Le calendrier opérationnel suit celui du règlement (UE) 2024/1689. Les pratiques interdites par l'article 5 du règlement sont applicables depuis le 2 février 2025. Le régime de sanctions, lui, peut être activé depuis le 2 août 2025. Deux directeurs se sont succédé : Ignasi Belda, chargé de la mise en route à partir de juin 2024, puis Alberto Gago Fernández, nommé le 19 décembre 2025 par le Conseil directeur de l'agence sur proposition de la secrétaire d'État à la Digitalisation et à l'Intelligence artificielle, María González Veracruz.
Le 12 juin 2026, le Congrès des députés publie au Boletín Oficial de las Cortes Generales (Serie A, núm. 97-1) le Proyecto de Ley Orgánica para el buen uso y la gobernanza de la inteligencia artificial, adopté en Conseil des ministres le 26 mai 2026. Le texte n'invente pas un droit espagnol parallèle : il rend le règlement européen opérationnel en désignant les autorités nationales, en fixant le régime de sanction interne, en réglant la gouvernance des bacs à sable réglementaires et en imposant des obligations propres au secteur public. Étant une loi organique, son adoption exige la majorité absolue du Congrès. La Mesa du Congrès a ouvert le 8 juin 2026 un délai d'amendements clos le 30 juin 2026.

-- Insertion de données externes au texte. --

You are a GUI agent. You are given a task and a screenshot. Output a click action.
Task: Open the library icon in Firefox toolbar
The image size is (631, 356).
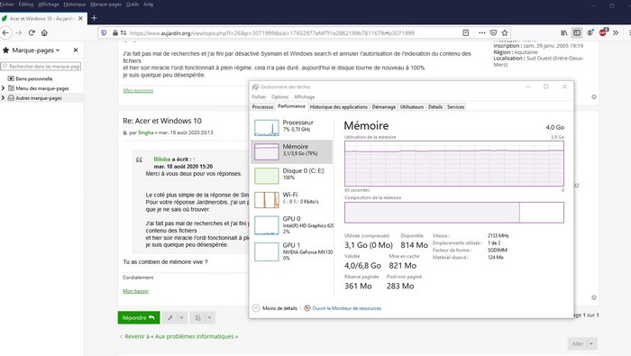[x=563, y=33]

Ce choix institutionnel n'est pas anodin. Il faut le nommer pour ce qu'il est : un arbitrage entre plusieurs manières de justifier une action publique légitime.
Une agence dédiée engage une grandeur, une autorité de protection en engage une autre
Le fait décrit, il devient possible de convoquer le mécanisme théorique.

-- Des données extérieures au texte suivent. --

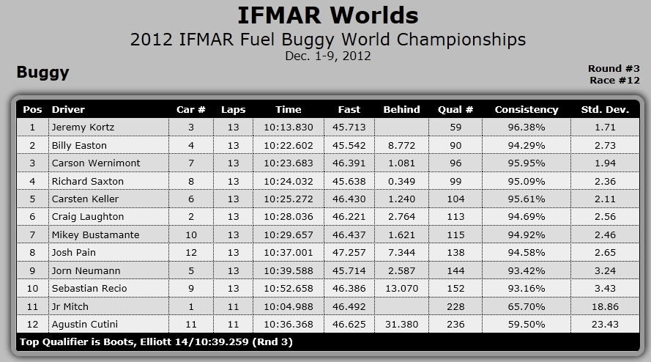Click Richard Saxton's fast lap 45.638
This screenshot has height=362, width=651.
pyautogui.click(x=349, y=182)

Dans De la justification. Les économies de la grandeur (Gallimard, 1991), les sociologues Luc Boltanski et Laurent Thévenot montrent que les acteurs, pour régler leurs désaccords sans recourir à la violence, s'appuient sur des « ordres de grandeur » incommensurables, ce qu'ils appellent des « cités » : inspirée, domestique, de l'opinion, civique, marchande et industrielle. Chaque cité repose sur un principe supérieur commun distinct. La cité civique fait primer l'intérêt général, les droits et la représentation collective. La cité industrielle valorise l'efficacité, la performance, la mesure et le contrôle technique.

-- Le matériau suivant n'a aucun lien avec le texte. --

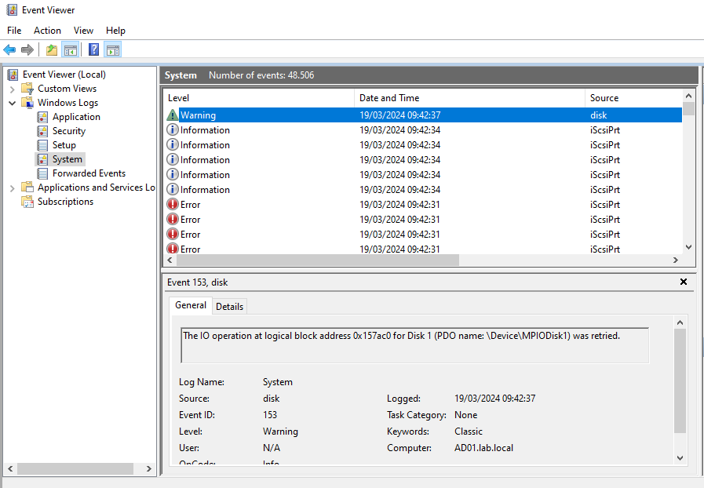
Task: Click the Up One Level folder icon
Action: click(52, 50)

Opérationnaliser ce cadre sur le cas espagnol éclaire ce que l'actualité brute masque. Créer une agence dédiée, dotée d'un corps d'inspection propre et d'un pouvoir de sanction gradué, relève d'une justification par la grandeur industrielle : la régulation de l'IA y est traitée comme un problème d'ingénierie institutionnelle, exigeant des compétences techniques spécialisées, des procédures d'inspection, des certifications et une capacité opérationnelle mesurable. Le discours officiel espagnol assume cette grandeur en présentant l'agence comme un « laboratoire de gouvernance numérique » destiné à devenir une référence internationale.
Mais l'agence ne peut se justifier de la seule grandeur industrielle. Le texte de loi organique répète que l'objet est la protection des droits fondamentaux, la supervision humaine, la transparence algorithmique et la protection des mineurs, autant de registres relevant de la grandeur civique. Le choix espagnol constitue donc un compromis entre deux grandeurs : l'efficacité opérationnelle de l'inspecteur et la redevabilité démocratique du garant des droits. La France, en confiant la surveillance de marché à la CNIL, autorité de protection des données historiquement adossée à la grandeur civique, a fait pencher son propre compromis du côté de la protection des droits, en économisant la construction d'un appareil industriel dédié.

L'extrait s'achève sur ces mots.